La censura del ricorrente si risolve, quindi, in una generica critica del ragionamento logico posto dal giudice di merito a base dell’interpretazione degli elementi probatori del processo e, in sostanza, nella richiesta di una diversa valutazione degli stessi, ipotesi integrante un vizio motivazionale non più proponibile, come già affermato, in sede di legittimità.

1.6 Anche la censura sull’omesso esame del tesserino di addetto alla sicurezza presso la scuola coranica non merita accoglimento, in quanto nei termini in cui è formulata si risolve nella sollecitazione ad un nuovo esame delle risultanze istruttorie, inammissibile in questa sede, spettando al giudice di merito il compito di individuare le fonti del proprio convincimento, valutare le prove e scegliere tra le risultanze istruttorie quelle ritenute idonee a dimostrare i fatti in discussione e dare prevalenza all’uno o all’altro mezzo di prova, salvo i casi tassativamente previsti dalla legge, in cui un valore legale è assegnato alla prova (Cass., 26 marzo 2010, n. 7394).

Il Tribunale, peraltro, contrariamente a quanto affermato dal ricorrente, ha evidenziato che gli elementi emersi deponevano per una valutazione di non credibilità del racconto del richiedente circa la narrazione dei fatti accaduti riguardanti la studentessa e non già con riferimento al lavoro di addetto alla sicurezza presso la scuola coranica.

Anche di recente questa Corte ha affermato il principio che è inammissibile il ricorso per cassazione che, sotto l’apparente deduzione del vizio di violazione o falsa applicazione di legge, di mancanza assoluta di motivazione e di omesso esame circa un fatto decisivo per il giudizio miri, in realtà, ad una rivalutazione dei fatti storici operata dal giudice di merito (Cass., Sez. U., 27 dicembre 2019, n. 34476).

2. Il ricorso va, conclusivamente, rigettato.

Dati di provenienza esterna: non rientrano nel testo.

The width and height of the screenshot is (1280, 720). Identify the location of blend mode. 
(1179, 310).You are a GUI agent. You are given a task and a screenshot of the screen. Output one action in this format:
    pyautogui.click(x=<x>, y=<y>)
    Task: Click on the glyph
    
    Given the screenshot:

Le spese di lite seguono la soccombenza e sono liquidate come in dispositivo.

PQM

Rigetta il ricorso.

Condanna R.A. alla rifusione, in favore del Ministero dell’Interno, delle spese del giudizio di legittimità, che si liquidano nella somma di Euro 2.100, oltre alle spese prenotate a debito.

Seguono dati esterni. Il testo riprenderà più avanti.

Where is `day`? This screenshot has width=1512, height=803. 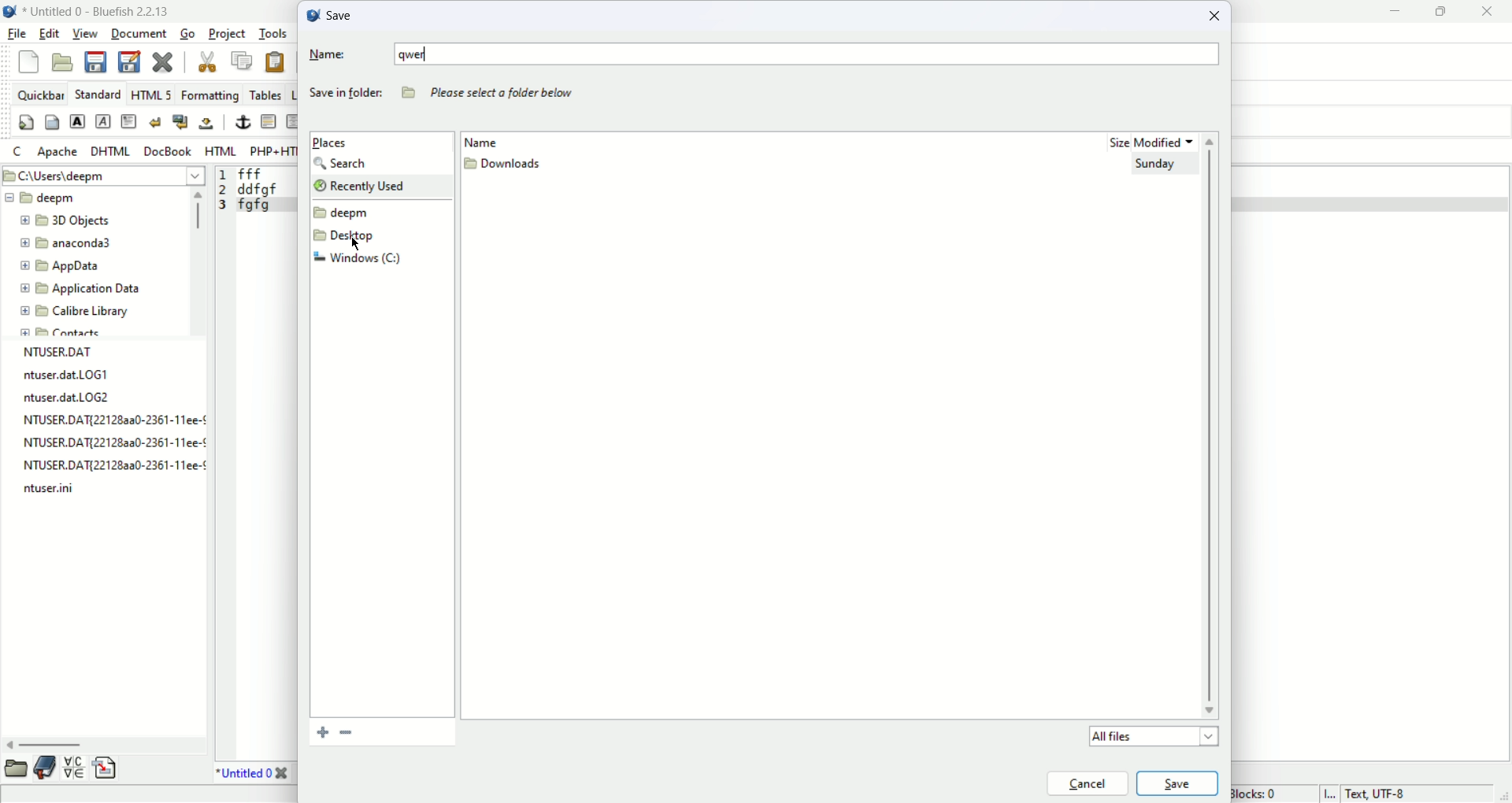
day is located at coordinates (1158, 168).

Ai sensi del D.P.R. 30 maggio 2002, n. 115, art. 13, comma 1 quater, nel testo introdotto dalla L. 24 dicembre 2012, n. 228, art. 1, comma 17, si dà atto della la sussistenza dei presupposti per il versamento, da parte del ricorrente, dell’ulteriore importo a titolo di contributo unificato, pari a quello dovuto per il ricorso, a norma dello stesso art. 13, comma 1 bis ove dovuto.

Così deciso in Roma, nella camera di consiglio, il 1 luglio 2020.